Scopa places Eskom on its priority 'watch list'

Parliament's Standing Committee on Public Accounts on Thursday said the construction of Eskom’s multi-billion rand Medupi power station was fraught with poor planning from inception. The oversight body said it had taken the decision to keep a close eye on the power utility.

The statement followed oversight visits by the committee to two of Eskom's newest and costliest coal-fired power plants, Medupi and Kusile. The stations have faced numerous challenges, including cost overruns and allegations of structural defects.

Medupi, located near Lephalale in Limpopo, was initially set to cost R79bn, but costs have escalated to R146bn. Kusile was budgeted at R81bn, but the figure has shot up to R161bn, said Scopa.

Corruption evident

"It is evident that corruption has taken place. There is no running away from that, if you look at the cost escalation," chairperson Mkhuleko Hlengwa told journalists at a briefing at Eskom's headquarters at Megawatt Park. 

The committee first visited Medupi and then proceeded to Kusile before meeting with the Eskom management, which Hlengwa described as "very open".
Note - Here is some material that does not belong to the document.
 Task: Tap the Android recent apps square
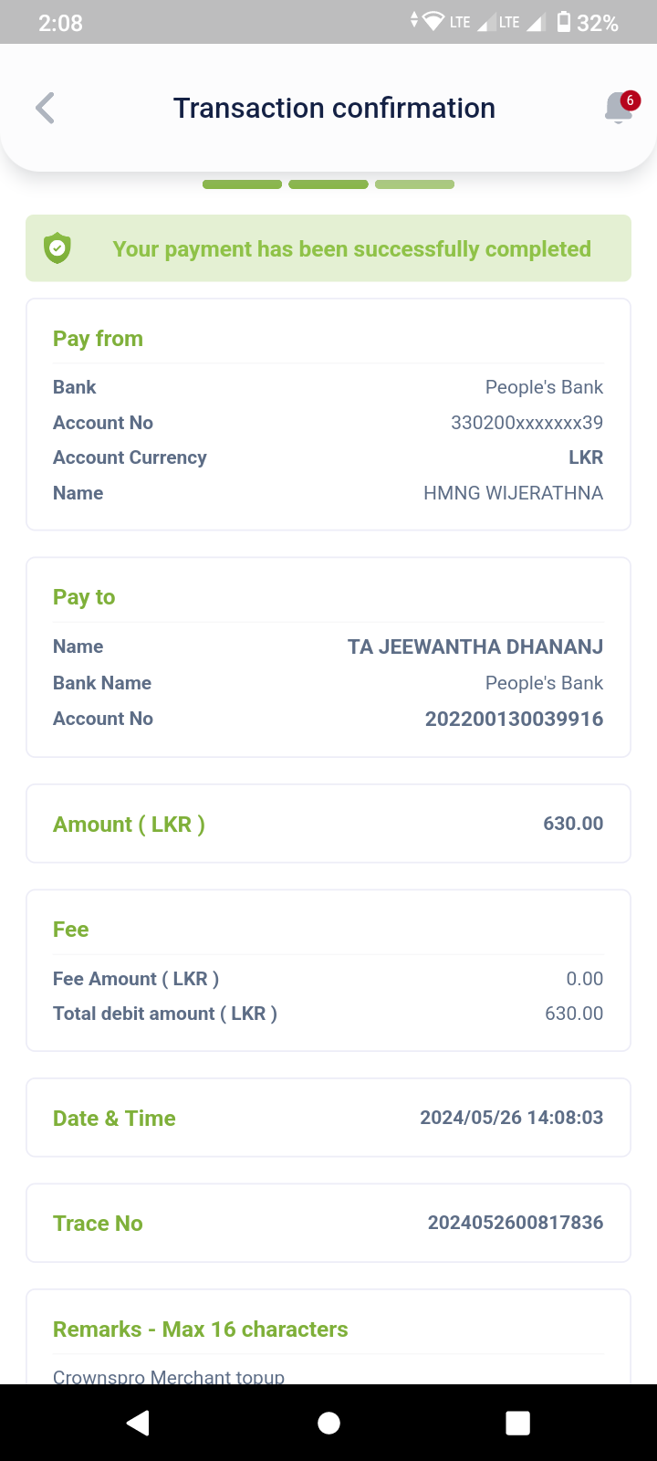click(517, 1423)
The purpose of the meeting was to gain a better understanding of cost escalations at the power stations and problems that led to power outages early in the year.

Critical

Hlengwa said that, based on the committee's assessment, the projects were rushed and "set up for failure from the word go". He added that the committee had taken a decision to adopt Eskom as one of its  "critical focal points… until we bring all matters to a logical conclusion."

The struggling power utility is battling crippling debt levels. In July reported a net loss after tax of R20.7bn for the 2019 financial year, with debt sitting at R440bn, according latest figures.
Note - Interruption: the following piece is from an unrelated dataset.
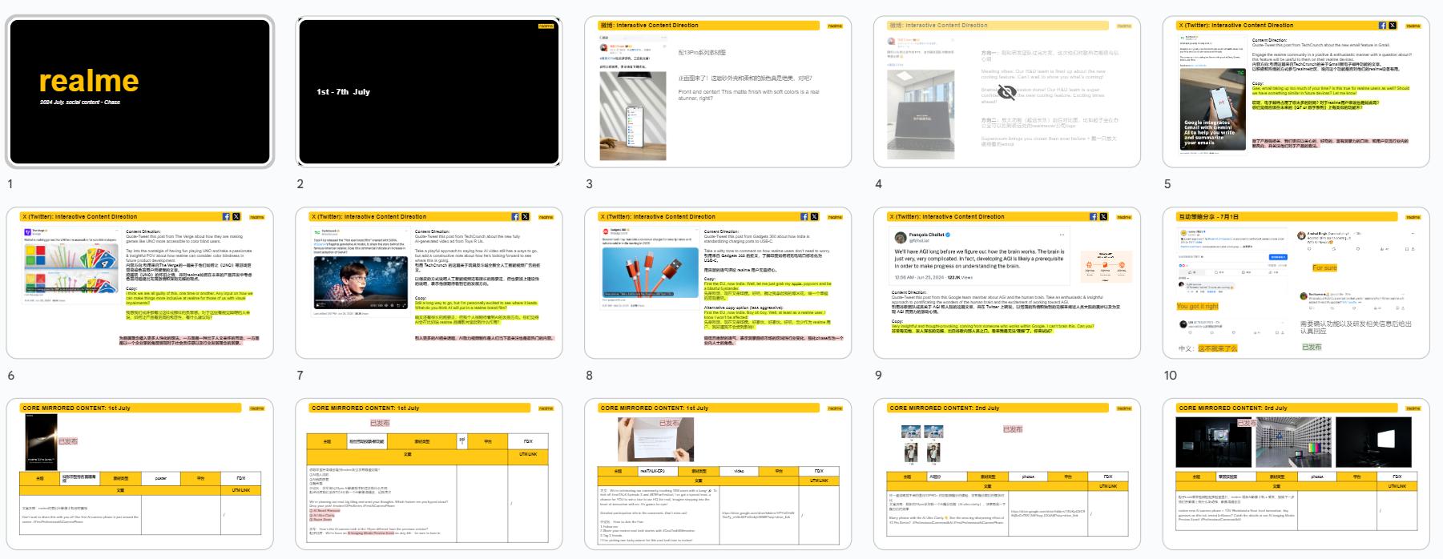Select the slide with red USB cables

click(718, 284)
The construction of the two coal-fired power stations was envisaged to ease Eskom's power supply challenges. Work at Medupi started in 2007, but the facility - which will have an installed capacity of 4 764MW - is now only expected to be finished in 2021.

Kusile, meanwhile, is forecast for completion between 2022 and 2023, nearly 15 years after the project began.

In a statement issued after the visit, Scopa said: "Scopa appreciates the seriousness on Eskom’s part of understanding the importance of the work of the committee... Eskom incurred a loss of R2.3bn, R19.6bn in irregular expenditure and a debt of R380bn in 2017/18. Scopa wants to see this situation turned around. This is why it saw it fit to start this journey with Eskom."

Energy expert Chris Yelland told Fin24 he understood that Scopa had been given outdated figures regarding the cost of completion, and that the real figure was much higher.